• PROBLEM REQUIREMENTS
Retype only what runs from the beginning of the data through the line with "Screen dimensions: 400x385"; please omit the pictures and keep every line exact.

• AVAILABLE RECORDS

Segment Open

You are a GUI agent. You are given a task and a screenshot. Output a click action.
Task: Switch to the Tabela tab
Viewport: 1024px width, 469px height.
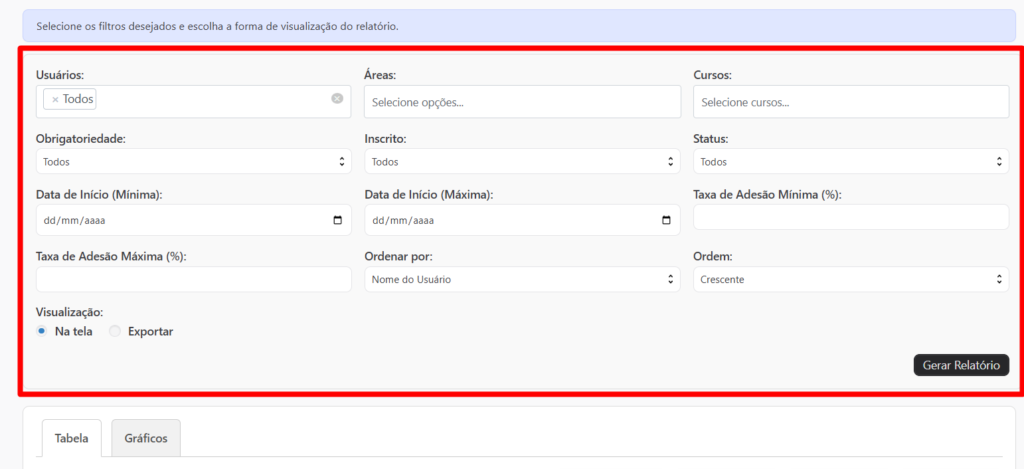pos(71,438)
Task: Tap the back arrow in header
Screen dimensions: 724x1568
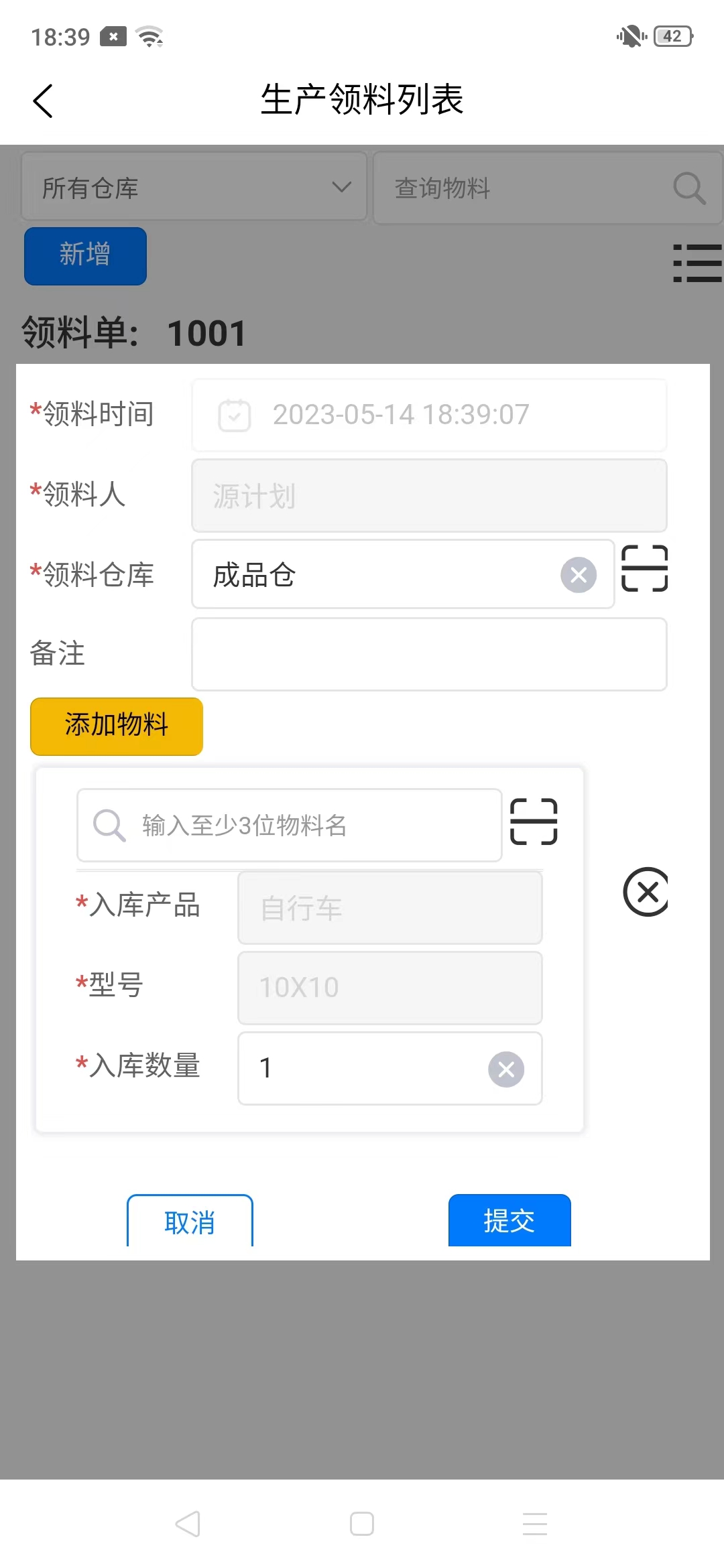Action: [43, 101]
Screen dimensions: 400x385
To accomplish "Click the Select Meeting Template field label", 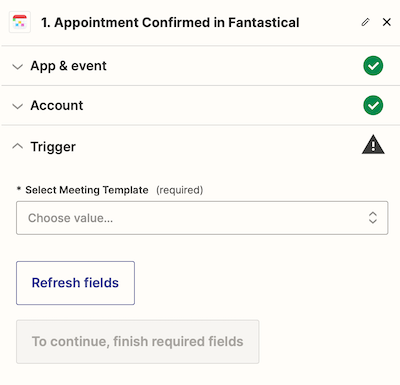I will tap(87, 190).
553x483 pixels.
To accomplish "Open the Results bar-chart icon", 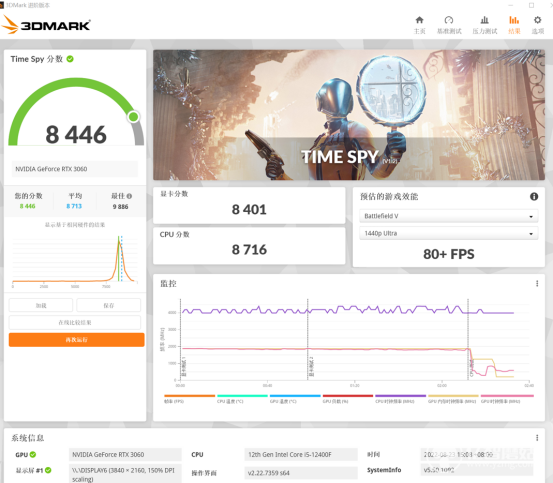I will click(x=514, y=25).
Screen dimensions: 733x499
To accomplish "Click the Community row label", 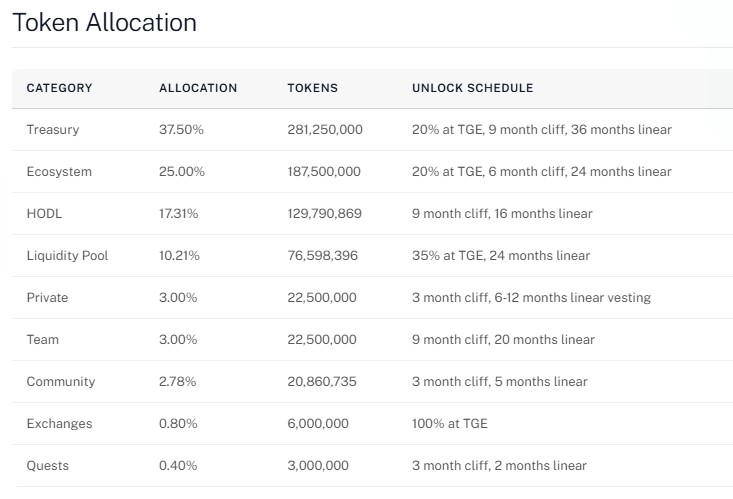I will point(61,382).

Segment Closed

• OUTPUT OF THE EXERCISE
You are a GUI agent. You are given a task and a screenshot. Output a click action.
Task: Switch to the Tabela tab
Viewport: 1024px width, 469px height.
pos(71,438)
Task: Tap the back arrow in header
Screen dimensions: 724x1568
Action: [43, 101]
Screen dimensions: 400x385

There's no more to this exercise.